Exercise goal: Beginning at the line containing "Where should I click to: Click", output every line to the end of the data below exactly as it appears.
^^^^^^^^^^^^^^^^
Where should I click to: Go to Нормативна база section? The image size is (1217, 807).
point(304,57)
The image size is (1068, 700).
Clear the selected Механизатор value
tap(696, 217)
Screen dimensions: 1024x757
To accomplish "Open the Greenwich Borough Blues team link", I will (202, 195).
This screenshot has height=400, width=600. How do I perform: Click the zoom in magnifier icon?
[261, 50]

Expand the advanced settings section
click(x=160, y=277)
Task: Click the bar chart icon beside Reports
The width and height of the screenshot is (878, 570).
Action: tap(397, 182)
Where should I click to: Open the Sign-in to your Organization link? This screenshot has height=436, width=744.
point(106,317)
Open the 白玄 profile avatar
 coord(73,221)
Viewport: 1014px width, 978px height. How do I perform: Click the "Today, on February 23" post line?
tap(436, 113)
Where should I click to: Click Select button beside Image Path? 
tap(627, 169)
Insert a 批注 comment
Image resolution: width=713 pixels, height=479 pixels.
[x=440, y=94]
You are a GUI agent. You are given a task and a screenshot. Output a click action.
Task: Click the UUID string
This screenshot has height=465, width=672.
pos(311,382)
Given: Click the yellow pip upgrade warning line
^^^^^^^^^^^^^^^^
Task result:
Where should I click to: Click Select button beside Image Path? 
tap(627, 169)
Insert a 批注 comment
Image resolution: width=713 pixels, height=479 pixels.
[x=440, y=94]
You are a GUI agent. You are given a task and a screenshot. Output a click action.
Task: Click the UUID string
This screenshot has height=465, width=672.
pos(311,382)
Given: Click the yellow pip upgrade warning line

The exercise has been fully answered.